The consistent harassment of fat people from their medical providers has a profound impact on their overall health and happiness.

Then there’s the overall hatred of fat in our society. Most fat people will not:

have a gym or recreational space that feels safe and comfortable for larger bodies

Be able to take public transportation without worrying about crowded spaces and seats too small

See positive images of people with bodies like theirs in the media

Be able to find attractive clothing to fit their body

And that’s just the beginning.

The idea that we can control the size and shape of our bodies is not necessarily a healthy one. There is a realistic scope for what your body can look like or achieve. Most people aren’t happy with their set weight though and strive to lose significant amounts. Their body has to burn more fuel than it takes in in order to lose the weight and then it has to maintain that low sustenance or else it will return to the original size. (this is where yo-yo dieting comes in, which is actually more detrimental to your health than remaining your natural size)

This idea of body modification has created a diet industry that costs billions a year. Just think about all the time and energy spent working your body to try to be what you want it to be, punishing it when it fails you, trying to trick it into being something that it’s not. And throughout this process we get more and more unhealthy.

I believe that we need to improve access to healthy foods. I believe that our actions should be motivated out of love for our bodies and our understanding that healthy foods will produce healthy bodies. They will probably come in all shapes and sizes- but they will be happy and healthy.

I want us to think more critically about what it means to be healthy, to take more time to look into someone’s circumstances and really try to help them take better care of themselves, as defined by them.


Responses

  1. Amen, Sister! I have always been large, & I will always be large. I hope, by eating better foods, watching my portions, that I can lose the 25 pounds I gained last year. I have no plans to lose more than that, although it may happen as I continue to ride my recumbent bike & stretch.
    I do not believe that being the “ideal weight” & having a certain body mass will mean that I am healthy, or happy. It will mean that I am sick, either mentally or physically. God did not intend for everyone to be the same size. If God wanted us all to be the same, He would not have left so much in our “baking” that can change, get mixed up, & make us “different”.
    Why do so many thin people die young? Runners dropping dead in the middle of their runs, “health” gurus falling into poor health- and the medical community thought they were in good shape…….?
    Yes, I agree that we need to make healthy fresh fruitys, vegetables, etc. affordable and available to EVERYONE- not just the rich- so that all families can make the better choices & still feed their families enough to fill them up.

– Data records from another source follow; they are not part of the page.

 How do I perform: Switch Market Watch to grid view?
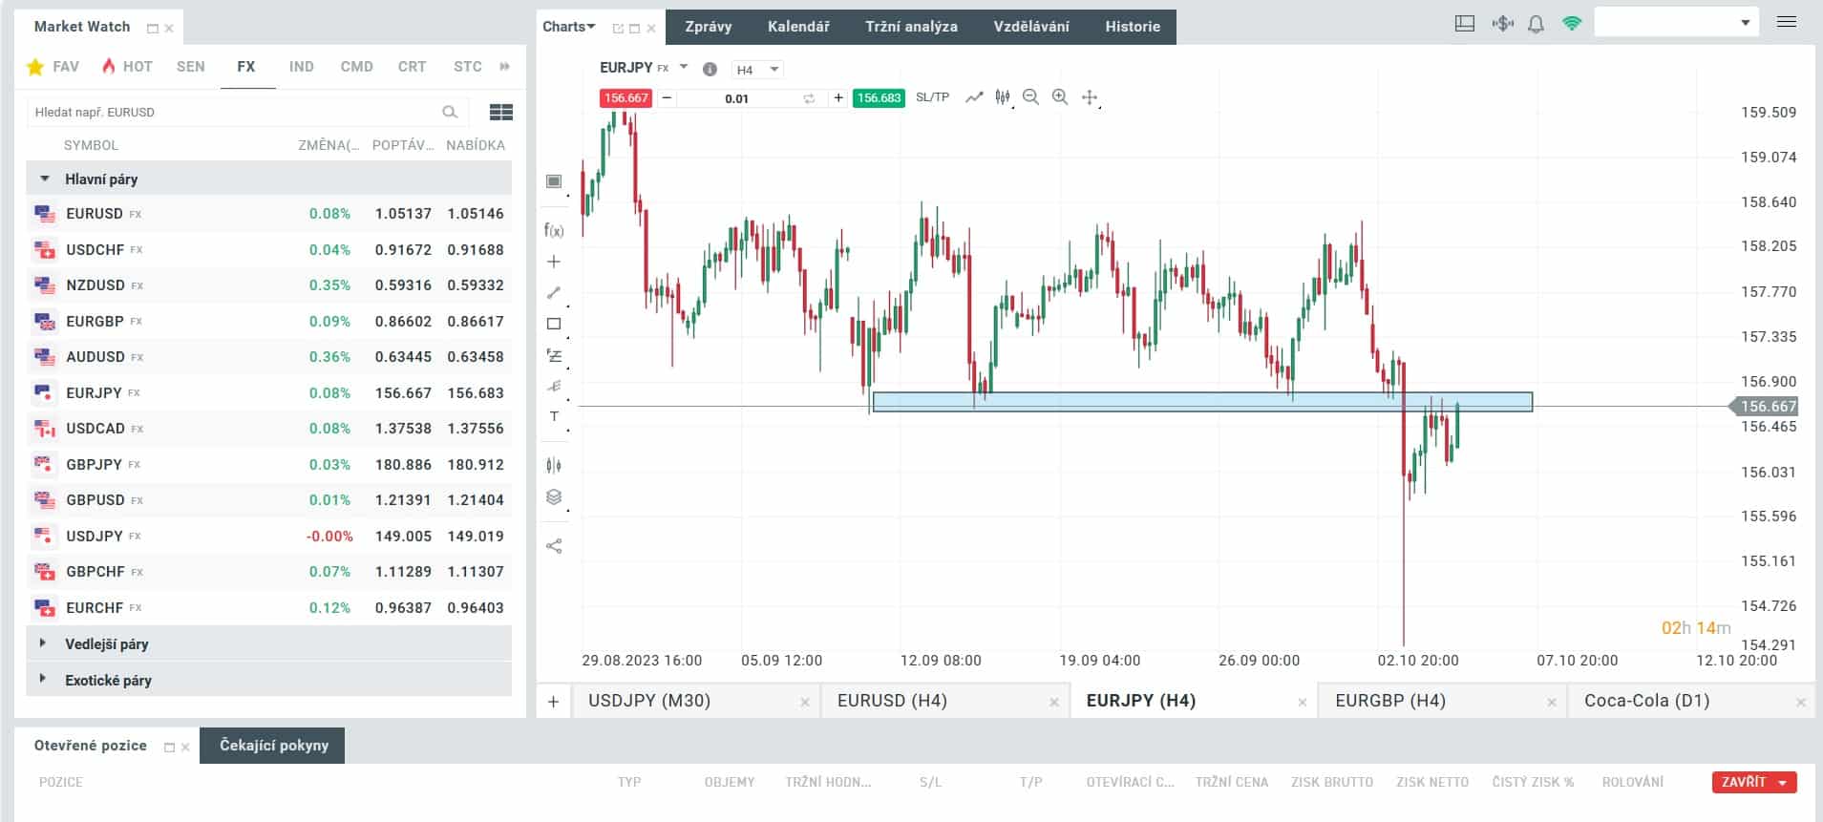coord(500,113)
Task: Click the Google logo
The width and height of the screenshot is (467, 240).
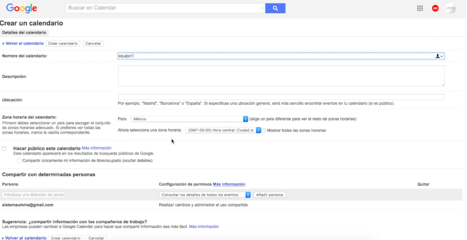Action: [x=21, y=8]
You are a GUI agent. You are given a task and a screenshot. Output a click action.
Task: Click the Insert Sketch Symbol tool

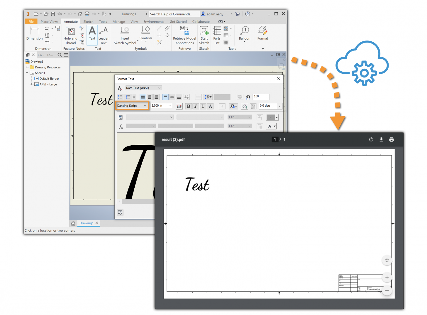(125, 35)
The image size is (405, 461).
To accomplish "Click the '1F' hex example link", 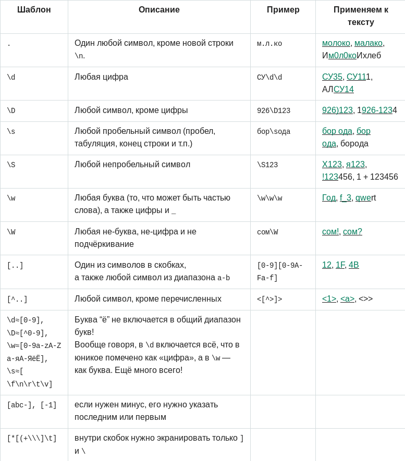I will click(340, 265).
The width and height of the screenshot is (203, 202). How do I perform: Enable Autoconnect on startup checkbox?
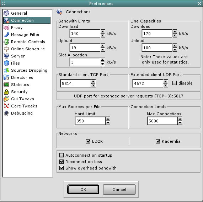click(x=62, y=155)
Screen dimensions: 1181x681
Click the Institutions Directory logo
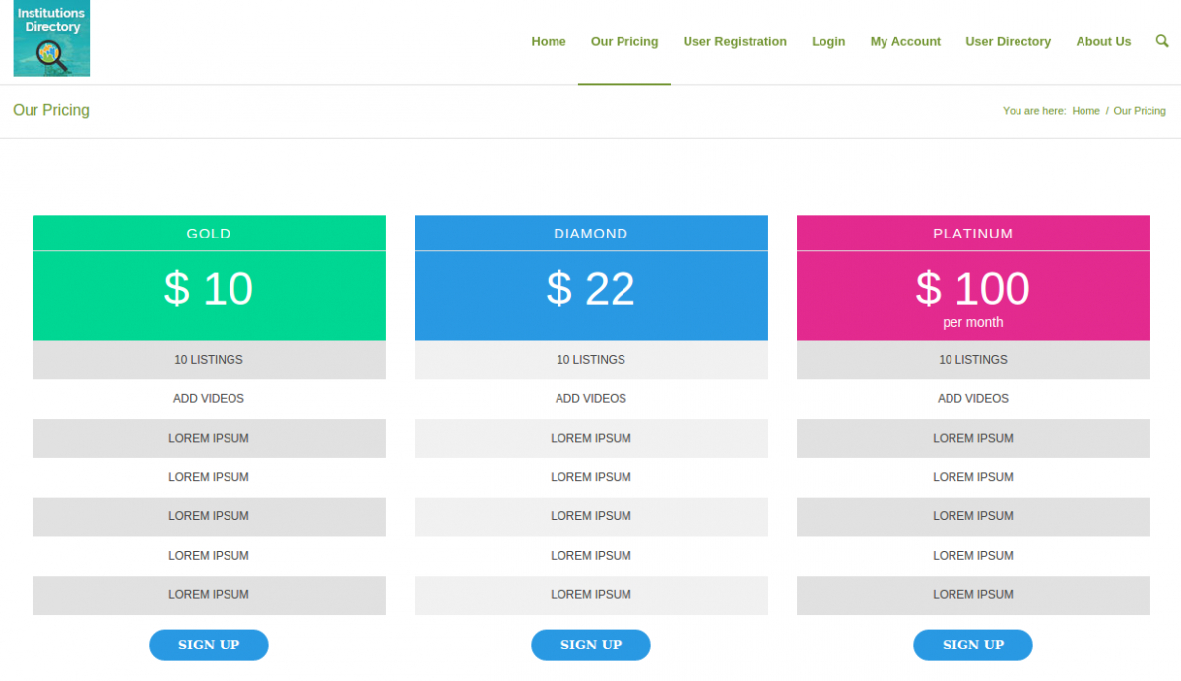tap(51, 38)
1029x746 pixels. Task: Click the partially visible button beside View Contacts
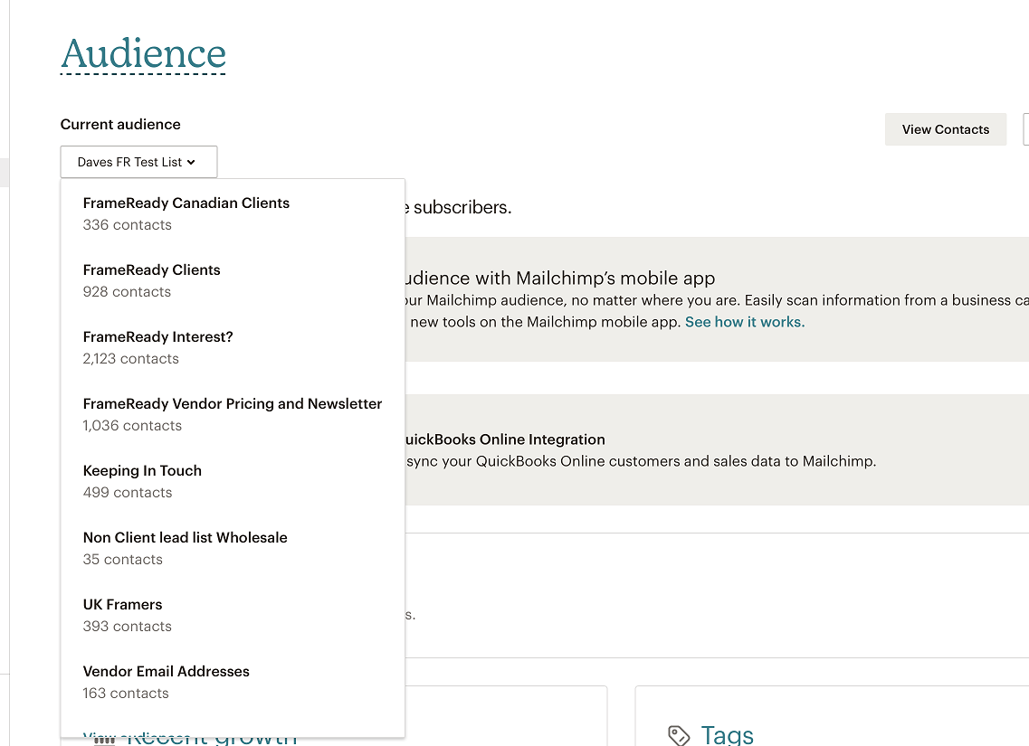1024,129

  2. I think the challenge when you’re talking about kids is that they have developed really poor habits very early on and some anti-obesity related programs aim to target this. I created a program for girls in New York City called Free to Be Me and I teach girls how to eat and move their bodies in healthy ways while teaching media literacy and the effects media has on how they view themselves. But many of the girls in my program get their daily sustenance from the local bodega or corner store and many of their parents/guardians eat the same way. So I take them to local farmer’s markets, show them how to make healthy choices at the grocery store and we workout together by doing activities they enjoy like hula hooping, jumping rope and dancing.

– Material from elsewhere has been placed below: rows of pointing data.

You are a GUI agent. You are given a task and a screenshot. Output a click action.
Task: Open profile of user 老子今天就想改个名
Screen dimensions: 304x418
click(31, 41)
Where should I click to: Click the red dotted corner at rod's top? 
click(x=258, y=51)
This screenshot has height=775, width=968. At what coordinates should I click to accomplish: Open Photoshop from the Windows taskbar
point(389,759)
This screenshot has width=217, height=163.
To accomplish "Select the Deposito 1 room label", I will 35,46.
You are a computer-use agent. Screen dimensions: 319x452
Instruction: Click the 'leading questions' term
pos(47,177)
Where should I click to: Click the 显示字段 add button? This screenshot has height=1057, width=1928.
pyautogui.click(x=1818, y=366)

    I personally hate reading all of the research beceause it doesn’t really make a difference to me, all I care about is not getting diabetes so that I don’t have to have my legs amputated like some of my family members. And I teach girls how to be healthy in mind, body and spirit, that’s it. Some of my girls are obsessed with their weight and some of them aren’t, but the point I teach is that they are loved and okay as they are right now and I want them to live healthy lives.